• **Directions**
Taking each line of the records in turn, count those containing "calendar" and report only the number.
Provided material below:
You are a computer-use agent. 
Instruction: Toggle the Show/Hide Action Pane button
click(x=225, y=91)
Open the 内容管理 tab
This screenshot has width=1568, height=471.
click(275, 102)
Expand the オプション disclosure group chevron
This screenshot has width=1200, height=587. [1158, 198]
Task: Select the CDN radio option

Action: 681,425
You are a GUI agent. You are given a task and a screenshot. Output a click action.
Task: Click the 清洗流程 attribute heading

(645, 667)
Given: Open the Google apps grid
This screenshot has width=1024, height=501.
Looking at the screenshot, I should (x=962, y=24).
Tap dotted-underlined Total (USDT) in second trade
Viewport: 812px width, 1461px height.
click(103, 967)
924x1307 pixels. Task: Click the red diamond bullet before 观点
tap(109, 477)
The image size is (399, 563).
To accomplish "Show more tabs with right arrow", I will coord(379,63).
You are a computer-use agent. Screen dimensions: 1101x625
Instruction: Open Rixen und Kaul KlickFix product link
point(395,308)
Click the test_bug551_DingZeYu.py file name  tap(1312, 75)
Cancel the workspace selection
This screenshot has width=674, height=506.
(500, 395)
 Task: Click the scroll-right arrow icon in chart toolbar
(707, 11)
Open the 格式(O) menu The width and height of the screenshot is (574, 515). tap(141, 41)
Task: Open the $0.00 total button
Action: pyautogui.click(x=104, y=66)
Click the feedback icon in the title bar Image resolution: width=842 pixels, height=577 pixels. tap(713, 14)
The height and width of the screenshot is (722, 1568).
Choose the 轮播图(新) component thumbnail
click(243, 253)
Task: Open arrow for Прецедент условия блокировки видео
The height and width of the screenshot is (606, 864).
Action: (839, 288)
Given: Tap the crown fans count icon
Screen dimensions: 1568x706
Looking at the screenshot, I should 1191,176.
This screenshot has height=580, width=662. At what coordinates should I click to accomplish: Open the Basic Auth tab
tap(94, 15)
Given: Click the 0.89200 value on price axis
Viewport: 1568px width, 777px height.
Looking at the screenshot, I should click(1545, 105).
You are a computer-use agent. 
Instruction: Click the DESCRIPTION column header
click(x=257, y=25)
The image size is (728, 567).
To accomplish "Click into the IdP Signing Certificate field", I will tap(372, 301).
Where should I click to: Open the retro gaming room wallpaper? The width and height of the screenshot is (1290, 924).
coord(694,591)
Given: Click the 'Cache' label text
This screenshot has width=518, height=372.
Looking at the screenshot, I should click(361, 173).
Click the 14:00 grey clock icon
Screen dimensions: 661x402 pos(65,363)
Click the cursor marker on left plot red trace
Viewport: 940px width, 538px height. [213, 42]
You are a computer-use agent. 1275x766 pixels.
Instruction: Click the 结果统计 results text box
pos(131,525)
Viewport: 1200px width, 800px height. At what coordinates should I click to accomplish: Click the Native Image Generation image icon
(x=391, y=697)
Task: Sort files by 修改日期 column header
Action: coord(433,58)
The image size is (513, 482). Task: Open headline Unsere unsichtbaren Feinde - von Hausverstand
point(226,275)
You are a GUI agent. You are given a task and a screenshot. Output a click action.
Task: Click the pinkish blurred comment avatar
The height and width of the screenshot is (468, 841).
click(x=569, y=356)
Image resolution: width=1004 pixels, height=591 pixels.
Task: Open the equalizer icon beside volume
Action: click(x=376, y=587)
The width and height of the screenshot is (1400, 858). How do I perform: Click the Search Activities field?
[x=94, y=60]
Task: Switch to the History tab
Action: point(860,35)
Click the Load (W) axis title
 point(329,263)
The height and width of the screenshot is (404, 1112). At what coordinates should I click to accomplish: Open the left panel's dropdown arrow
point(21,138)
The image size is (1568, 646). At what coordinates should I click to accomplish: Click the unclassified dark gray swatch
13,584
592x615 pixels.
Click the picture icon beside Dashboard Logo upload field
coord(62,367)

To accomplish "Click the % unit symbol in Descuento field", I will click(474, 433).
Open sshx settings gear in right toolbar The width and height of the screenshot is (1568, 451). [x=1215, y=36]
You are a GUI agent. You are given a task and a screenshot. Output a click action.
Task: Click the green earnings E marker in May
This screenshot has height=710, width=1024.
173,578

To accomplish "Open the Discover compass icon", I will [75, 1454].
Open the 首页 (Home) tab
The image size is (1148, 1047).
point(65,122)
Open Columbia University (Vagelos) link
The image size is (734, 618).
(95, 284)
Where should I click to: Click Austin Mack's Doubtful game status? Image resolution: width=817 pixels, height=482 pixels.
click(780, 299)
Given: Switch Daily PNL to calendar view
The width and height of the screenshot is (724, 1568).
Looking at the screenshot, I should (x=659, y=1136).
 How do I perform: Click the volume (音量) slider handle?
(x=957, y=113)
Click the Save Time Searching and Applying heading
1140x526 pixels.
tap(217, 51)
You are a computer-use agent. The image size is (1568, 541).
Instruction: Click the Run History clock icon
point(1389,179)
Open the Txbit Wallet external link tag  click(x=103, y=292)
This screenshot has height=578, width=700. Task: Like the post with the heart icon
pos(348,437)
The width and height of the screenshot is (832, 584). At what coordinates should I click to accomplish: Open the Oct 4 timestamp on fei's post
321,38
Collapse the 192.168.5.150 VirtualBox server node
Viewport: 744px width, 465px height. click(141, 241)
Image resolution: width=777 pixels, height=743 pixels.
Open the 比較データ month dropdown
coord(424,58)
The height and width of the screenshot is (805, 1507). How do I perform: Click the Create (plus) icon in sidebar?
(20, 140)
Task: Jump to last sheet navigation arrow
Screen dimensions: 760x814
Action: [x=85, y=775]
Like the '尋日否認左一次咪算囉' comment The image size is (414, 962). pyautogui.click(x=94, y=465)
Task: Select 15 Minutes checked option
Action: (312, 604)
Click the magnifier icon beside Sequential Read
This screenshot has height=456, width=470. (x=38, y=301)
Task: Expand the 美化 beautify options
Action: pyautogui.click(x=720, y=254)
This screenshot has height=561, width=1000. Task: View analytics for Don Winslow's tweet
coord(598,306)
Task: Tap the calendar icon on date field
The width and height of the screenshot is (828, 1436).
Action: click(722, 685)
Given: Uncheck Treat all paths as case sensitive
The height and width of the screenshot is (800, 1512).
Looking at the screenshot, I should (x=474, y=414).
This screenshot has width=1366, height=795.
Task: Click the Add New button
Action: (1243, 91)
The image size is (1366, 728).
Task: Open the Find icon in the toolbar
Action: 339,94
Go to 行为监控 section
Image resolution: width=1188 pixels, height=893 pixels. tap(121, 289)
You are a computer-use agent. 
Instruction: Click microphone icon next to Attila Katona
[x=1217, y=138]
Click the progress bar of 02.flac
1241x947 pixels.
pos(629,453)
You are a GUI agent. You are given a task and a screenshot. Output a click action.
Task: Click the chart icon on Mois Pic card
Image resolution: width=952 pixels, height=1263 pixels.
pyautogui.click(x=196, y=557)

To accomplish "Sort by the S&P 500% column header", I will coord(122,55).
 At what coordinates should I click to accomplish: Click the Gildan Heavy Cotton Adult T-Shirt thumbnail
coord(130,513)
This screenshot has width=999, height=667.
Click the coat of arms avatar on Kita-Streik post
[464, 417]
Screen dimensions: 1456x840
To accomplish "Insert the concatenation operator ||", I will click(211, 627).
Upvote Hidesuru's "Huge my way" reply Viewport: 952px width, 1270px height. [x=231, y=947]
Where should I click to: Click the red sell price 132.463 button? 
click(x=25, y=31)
End of Provided material.
• **Finished task**
2